Parmi les réglementations et directives (Droit d’auteur / SMA / CabSat / Portabilité / Geo-blocking), pouvez-vous rappeler celles qui captent l’attention de la Commission des affaires juridiques ?

Les deux textes pour lesquels la Commission des Affaires Juridiques est compétente au fond sont la directive du droit d’auteur et le règlement « Câble et satellite ». Par ailleurs, nous sommes également saisis pour avis concernant la directive « Services de médias audiovisuels » ainsi que pour la directive sur le geo-blocking. En parallèle, nous travaillons sur un rapport d’initiative sur la responsabilité des plateformes d’ordre politique et non législatif.

« Toute la difficulté est d’arriver à une rédaction appropriée, qui soit juridiquement stable pour recueillir une majorité »

Avez-vous une ligne directrice particulière ?

—————

→ **Exercice 1**:
D'après l'extrait sur la Commission des affaires juridiques, pour quels deux textes cette commission est-elle compétente au fond ?
→ **Exercice 2**:
Poursuivez la rédaction de l'extrait sur la Commission des affaires juridiques en enchaînant directement après sa dernière phrase.
Le matériel ci-dessous n'a aucun lien avec l'extrait sur la Commission des affaires juridiques.

—————

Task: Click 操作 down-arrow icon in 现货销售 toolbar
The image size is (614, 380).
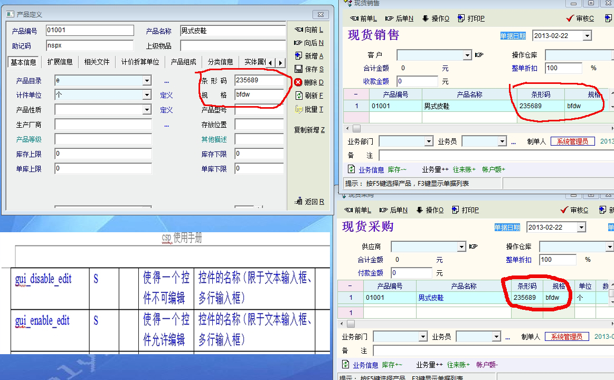Action: tap(426, 18)
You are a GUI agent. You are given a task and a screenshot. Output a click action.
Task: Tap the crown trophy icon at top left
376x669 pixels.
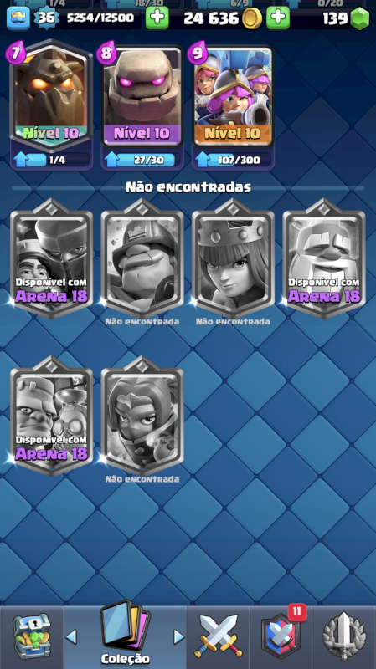[18, 18]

—————

→ **Réponse 1**:
La directive du droit d'auteur et le règlement « Câble et satellite ».

→ **Réponse 2**:
Compte tenu de la pluralité des groupes politiques, des nationalités et des positions politiques présents au sein Commission des Affaires Juridiques, je ne peux m’exprimer qu’en mon nom. En ce qui me concerne, et c’est un point commun que j’ai avec d’autres, la défense du droit d’auteur comme un titre de la propriété intellectuelle est une priorité absolue. Nous considérons qu’il peut y avoir des adaptations nécessaires à l’ère où l’on souhaite créer un marché unique du numérique pour permettre la circulation des œuvres. Mais personne ne saurait amoindrir le droit d’auteur de manière légitime au prétexte de vouloir abaisser les barrières. On ne le dira jamais assez, c’est un droit de propriété intellectuelle qui assure la rémunération des créateurs et c’est un mécanisme fondamental pour le financement des œuvres et il assure la pérennité de la diversité culturelle européenne. Au-delà de cela, il s’agit de maintenir une cohérence entre tous les textes, qu’il s’agisse des directives ou des règlements. Entre le droit d’auteur, le geo-blocking, ou encore les « Services de Médias Audiovisuels », on est face à un vrai paquet législatif composé d’instruments à intensité, à importance et à longueur variables. On est confronté à un amoncellement de textes qui rend la perception des choses difficile, y compris pour nous-mêmes, cet ensemble de directives et règlement étant dispatché dans plusieurs commissions. Il faut donc réussir à garder une cohérence.

Les représentants des artistes-interprètes fédérés à l’échelle européenne au sein d’AEPO Artis revendiquent et réclament un droit à rémunération proportionnelle à l’exploitation des œuvres. Cela n’a pas été pris en compte par la Commission Européenne dans sa proposition de réforme du droit d’auteur. Comment ce manquement est-il perçu au sein de la Commission des affaires juridiques ?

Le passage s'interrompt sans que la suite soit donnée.